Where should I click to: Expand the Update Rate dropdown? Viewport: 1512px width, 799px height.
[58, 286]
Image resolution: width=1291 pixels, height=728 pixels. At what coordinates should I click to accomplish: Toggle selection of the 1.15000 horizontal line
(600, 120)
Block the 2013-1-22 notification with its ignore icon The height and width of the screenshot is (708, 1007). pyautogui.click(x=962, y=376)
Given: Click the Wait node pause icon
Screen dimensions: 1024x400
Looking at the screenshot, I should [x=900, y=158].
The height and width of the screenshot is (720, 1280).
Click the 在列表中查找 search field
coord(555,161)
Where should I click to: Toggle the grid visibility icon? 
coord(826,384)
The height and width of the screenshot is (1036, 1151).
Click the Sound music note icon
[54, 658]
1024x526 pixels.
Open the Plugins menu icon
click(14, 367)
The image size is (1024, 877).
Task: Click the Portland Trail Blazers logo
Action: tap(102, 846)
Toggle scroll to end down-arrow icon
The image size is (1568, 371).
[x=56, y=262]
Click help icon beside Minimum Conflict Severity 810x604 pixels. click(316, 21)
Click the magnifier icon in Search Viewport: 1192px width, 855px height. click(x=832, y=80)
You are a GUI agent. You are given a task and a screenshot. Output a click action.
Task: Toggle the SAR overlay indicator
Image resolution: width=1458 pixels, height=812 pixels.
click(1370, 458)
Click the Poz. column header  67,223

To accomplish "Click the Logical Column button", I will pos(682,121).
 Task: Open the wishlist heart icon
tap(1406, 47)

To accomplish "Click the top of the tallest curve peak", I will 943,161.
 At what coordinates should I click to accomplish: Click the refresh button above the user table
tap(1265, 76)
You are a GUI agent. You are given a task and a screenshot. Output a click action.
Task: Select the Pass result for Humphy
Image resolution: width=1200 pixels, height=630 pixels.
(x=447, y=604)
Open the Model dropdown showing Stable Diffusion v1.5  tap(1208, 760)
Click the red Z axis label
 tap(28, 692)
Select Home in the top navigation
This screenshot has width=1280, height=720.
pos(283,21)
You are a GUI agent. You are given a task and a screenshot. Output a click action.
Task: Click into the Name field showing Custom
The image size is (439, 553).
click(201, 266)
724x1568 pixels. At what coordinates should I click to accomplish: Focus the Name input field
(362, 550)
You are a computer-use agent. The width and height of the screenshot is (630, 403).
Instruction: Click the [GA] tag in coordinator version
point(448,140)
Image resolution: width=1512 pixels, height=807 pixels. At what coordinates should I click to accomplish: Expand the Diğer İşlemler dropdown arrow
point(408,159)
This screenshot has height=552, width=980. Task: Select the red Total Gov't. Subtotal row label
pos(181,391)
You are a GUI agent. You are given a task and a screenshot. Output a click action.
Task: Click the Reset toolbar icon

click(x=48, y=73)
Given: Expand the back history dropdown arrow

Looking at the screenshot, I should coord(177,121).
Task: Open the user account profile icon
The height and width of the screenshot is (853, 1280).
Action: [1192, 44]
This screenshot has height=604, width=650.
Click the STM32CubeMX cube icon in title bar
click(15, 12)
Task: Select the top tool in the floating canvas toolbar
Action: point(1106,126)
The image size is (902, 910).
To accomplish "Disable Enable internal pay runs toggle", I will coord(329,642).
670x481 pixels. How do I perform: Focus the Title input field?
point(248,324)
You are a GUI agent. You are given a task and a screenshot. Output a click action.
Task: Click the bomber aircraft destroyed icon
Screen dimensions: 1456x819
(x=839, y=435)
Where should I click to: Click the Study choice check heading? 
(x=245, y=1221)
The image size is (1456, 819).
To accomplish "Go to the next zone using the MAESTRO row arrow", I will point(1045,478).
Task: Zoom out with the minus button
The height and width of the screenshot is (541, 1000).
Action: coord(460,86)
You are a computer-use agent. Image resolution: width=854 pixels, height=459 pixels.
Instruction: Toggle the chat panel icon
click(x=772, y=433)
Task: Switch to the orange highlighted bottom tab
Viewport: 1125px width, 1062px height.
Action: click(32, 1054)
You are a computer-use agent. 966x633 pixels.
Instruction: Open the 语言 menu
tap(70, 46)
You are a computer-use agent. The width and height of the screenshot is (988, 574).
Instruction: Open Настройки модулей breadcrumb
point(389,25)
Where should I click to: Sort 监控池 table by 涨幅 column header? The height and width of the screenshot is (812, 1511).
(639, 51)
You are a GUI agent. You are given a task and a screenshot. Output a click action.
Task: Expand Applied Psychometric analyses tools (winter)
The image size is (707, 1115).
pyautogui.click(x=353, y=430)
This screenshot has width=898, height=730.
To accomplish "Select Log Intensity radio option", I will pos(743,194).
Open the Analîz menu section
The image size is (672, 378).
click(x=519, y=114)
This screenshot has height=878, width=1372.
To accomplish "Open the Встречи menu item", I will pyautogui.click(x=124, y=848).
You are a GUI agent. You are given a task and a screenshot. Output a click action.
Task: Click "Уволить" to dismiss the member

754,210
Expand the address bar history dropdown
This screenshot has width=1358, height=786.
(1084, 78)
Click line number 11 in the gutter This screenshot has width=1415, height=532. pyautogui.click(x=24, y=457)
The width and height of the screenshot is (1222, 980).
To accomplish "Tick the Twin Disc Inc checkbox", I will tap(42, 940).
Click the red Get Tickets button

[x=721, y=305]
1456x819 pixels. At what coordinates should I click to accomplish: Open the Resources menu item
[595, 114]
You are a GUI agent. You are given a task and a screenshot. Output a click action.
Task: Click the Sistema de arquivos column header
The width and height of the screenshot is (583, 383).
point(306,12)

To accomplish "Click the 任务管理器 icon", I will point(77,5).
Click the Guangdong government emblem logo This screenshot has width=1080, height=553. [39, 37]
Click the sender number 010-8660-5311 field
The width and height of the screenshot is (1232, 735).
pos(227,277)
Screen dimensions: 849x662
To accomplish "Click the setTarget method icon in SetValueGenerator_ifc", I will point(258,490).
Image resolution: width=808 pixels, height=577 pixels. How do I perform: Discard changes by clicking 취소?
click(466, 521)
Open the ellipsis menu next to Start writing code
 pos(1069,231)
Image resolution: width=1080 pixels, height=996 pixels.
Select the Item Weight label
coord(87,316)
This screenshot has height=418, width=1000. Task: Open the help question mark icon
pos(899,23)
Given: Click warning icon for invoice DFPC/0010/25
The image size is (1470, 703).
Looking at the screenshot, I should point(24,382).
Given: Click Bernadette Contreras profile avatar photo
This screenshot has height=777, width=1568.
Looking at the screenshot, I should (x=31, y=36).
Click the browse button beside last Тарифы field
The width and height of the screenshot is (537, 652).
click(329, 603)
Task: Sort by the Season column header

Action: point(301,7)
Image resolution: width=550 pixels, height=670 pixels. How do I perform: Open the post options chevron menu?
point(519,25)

◆ **GIVEN PROBLEM**
Copy all of the lines above verbatim.

◆ **ANSWER TO THE EXERCISE**
Where should I click to: Expand the Update Rate dropdown? Viewport: 1512px width, 799px height.
[58, 286]
Image resolution: width=1291 pixels, height=728 pixels. At what coordinates should I click to accomplish: Toggle selection of the 1.15000 horizontal line
(600, 120)
Block the 2013-1-22 notification with its ignore icon The height and width of the screenshot is (708, 1007). pyautogui.click(x=962, y=376)
Given: Click the Wait node pause icon
Screen dimensions: 1024x400
Looking at the screenshot, I should [x=900, y=158].
The height and width of the screenshot is (720, 1280).
Click the 在列表中查找 search field
coord(555,161)
Where should I click to: Toggle the grid visibility icon? 
coord(826,384)
The height and width of the screenshot is (1036, 1151).
Click the Sound music note icon
[54, 658]
1024x526 pixels.
Open the Plugins menu icon
click(14, 367)
The image size is (1024, 877).
Task: Click the Portland Trail Blazers logo
Action: tap(102, 846)
Toggle scroll to end down-arrow icon
The image size is (1568, 371).
[x=56, y=262]
Click help icon beside Minimum Conflict Severity 810x604 pixels. click(316, 21)
Click the magnifier icon in Search Viewport: 1192px width, 855px height. click(x=832, y=80)
You are a GUI agent. You are given a task and a screenshot. Output a click action.
Task: Toggle the SAR overlay indicator
Image resolution: width=1458 pixels, height=812 pixels.
click(1370, 458)
Click the Poz. column header  67,223

To accomplish "Click the Logical Column button", I will pos(682,121).
 Task: Open the wishlist heart icon
tap(1406, 47)

To accomplish "Click the top of the tallest curve peak", I will 943,161.
 At what coordinates should I click to accomplish: Click the refresh button above the user table
tap(1265, 76)
You are a GUI agent. You are given a task and a screenshot. Output a click action.
Task: Select the Pass result for Humphy
Image resolution: width=1200 pixels, height=630 pixels.
(x=447, y=604)
Open the Model dropdown showing Stable Diffusion v1.5  tap(1208, 760)
Click the red Z axis label
 tap(28, 692)
Select Home in the top navigation
This screenshot has width=1280, height=720.
pos(283,21)
You are a GUI agent. You are given a task and a screenshot. Output a click action.
Task: Click into the Name field showing Custom
The image size is (439, 553).
click(201, 266)
724x1568 pixels. At what coordinates should I click to accomplish: Focus the Name input field
(362, 550)
You are a computer-use agent. The width and height of the screenshot is (630, 403).
Instruction: Click the [GA] tag in coordinator version
point(448,140)
Image resolution: width=1512 pixels, height=807 pixels. At what coordinates should I click to accomplish: Expand the Diğer İşlemler dropdown arrow
point(408,159)
This screenshot has height=552, width=980. Task: Select the red Total Gov't. Subtotal row label
pos(181,391)
You are a GUI agent. You are given a task and a screenshot. Output a click action.
Task: Click the Reset toolbar icon

click(x=48, y=73)
Given: Expand the back history dropdown arrow

Looking at the screenshot, I should coord(177,121).
Task: Open the user account profile icon
The height and width of the screenshot is (853, 1280).
Action: [1192, 44]
This screenshot has height=604, width=650.
Click the STM32CubeMX cube icon in title bar
click(15, 12)
Task: Select the top tool in the floating canvas toolbar
Action: point(1106,126)
The image size is (902, 910).
To accomplish "Disable Enable internal pay runs toggle", I will coord(329,642).
670x481 pixels. How do I perform: Focus the Title input field?
point(248,324)
You are a GUI agent. You are given a task and a screenshot. Output a click action.
Task: Click the bomber aircraft destroyed icon
Screen dimensions: 1456x819
(x=839, y=435)
Where should I click to: Click the Study choice check heading? 
(x=245, y=1221)
The image size is (1456, 819).
To accomplish "Go to the next zone using the MAESTRO row arrow", I will point(1045,478).
Task: Zoom out with the minus button
The height and width of the screenshot is (541, 1000).
Action: coord(460,86)
You are a computer-use agent. Image resolution: width=854 pixels, height=459 pixels.
Instruction: Toggle the chat panel icon
click(x=772, y=433)
Task: Switch to the orange highlighted bottom tab
Viewport: 1125px width, 1062px height.
Action: click(32, 1054)
You are a computer-use agent. 966x633 pixels.
Instruction: Open the 语言 menu
tap(70, 46)
You are a computer-use agent. The width and height of the screenshot is (988, 574).
Instruction: Open Настройки модулей breadcrumb
point(389,25)
Where should I click to: Sort 监控池 table by 涨幅 column header? The height and width of the screenshot is (812, 1511).
(639, 51)
You are a GUI agent. You are given a task and a screenshot. Output a click action.
Task: Expand Applied Psychometric analyses tools (winter)
The image size is (707, 1115).
pyautogui.click(x=353, y=430)
This screenshot has width=898, height=730.
To accomplish "Select Log Intensity radio option", I will pos(743,194).
Open the Analîz menu section
The image size is (672, 378).
click(x=519, y=114)
This screenshot has height=878, width=1372.
To accomplish "Open the Встречи menu item", I will pyautogui.click(x=124, y=848).
You are a GUI agent. You are given a task and a screenshot. Output a click action.
Task: Click "Уволить" to dismiss the member

754,210
Expand the address bar history dropdown
This screenshot has width=1358, height=786.
(1084, 78)
Click line number 11 in the gutter This screenshot has width=1415, height=532. pyautogui.click(x=24, y=457)
The width and height of the screenshot is (1222, 980).
To accomplish "Tick the Twin Disc Inc checkbox", I will tap(42, 940).
Click the red Get Tickets button

[x=721, y=305]
1456x819 pixels. At what coordinates should I click to accomplish: Open the Resources menu item
[595, 114]
You are a GUI agent. You are given a task and a screenshot. Output a click action.
Task: Click the Sistema de arquivos column header
The width and height of the screenshot is (583, 383).
point(306,12)

To accomplish "Click the 任务管理器 icon", I will point(77,5).
Click the Guangdong government emblem logo This screenshot has width=1080, height=553. [39, 37]
Click the sender number 010-8660-5311 field
The width and height of the screenshot is (1232, 735).
pos(227,277)
Screen dimensions: 849x662
To accomplish "Click the setTarget method icon in SetValueGenerator_ifc", I will point(258,490).
Image resolution: width=808 pixels, height=577 pixels. How do I perform: Discard changes by clicking 취소?
click(466, 521)
Open the ellipsis menu next to Start writing code
 pos(1069,231)
Image resolution: width=1080 pixels, height=996 pixels.
Select the Item Weight label
coord(87,316)
This screenshot has height=418, width=1000. Task: Open the help question mark icon
pos(899,23)
Given: Click warning icon for invoice DFPC/0010/25
The image size is (1470, 703).
Looking at the screenshot, I should point(24,382).
Given: Click Bernadette Contreras profile avatar photo
This screenshot has height=777, width=1568.
Looking at the screenshot, I should (x=31, y=36).
Click the browse button beside last Тарифы field
The width and height of the screenshot is (537, 652).
click(329, 603)
Task: Sort by the Season column header

Action: point(301,7)
Image resolution: width=550 pixels, height=670 pixels. How do I perform: Open the post options chevron menu?
point(519,25)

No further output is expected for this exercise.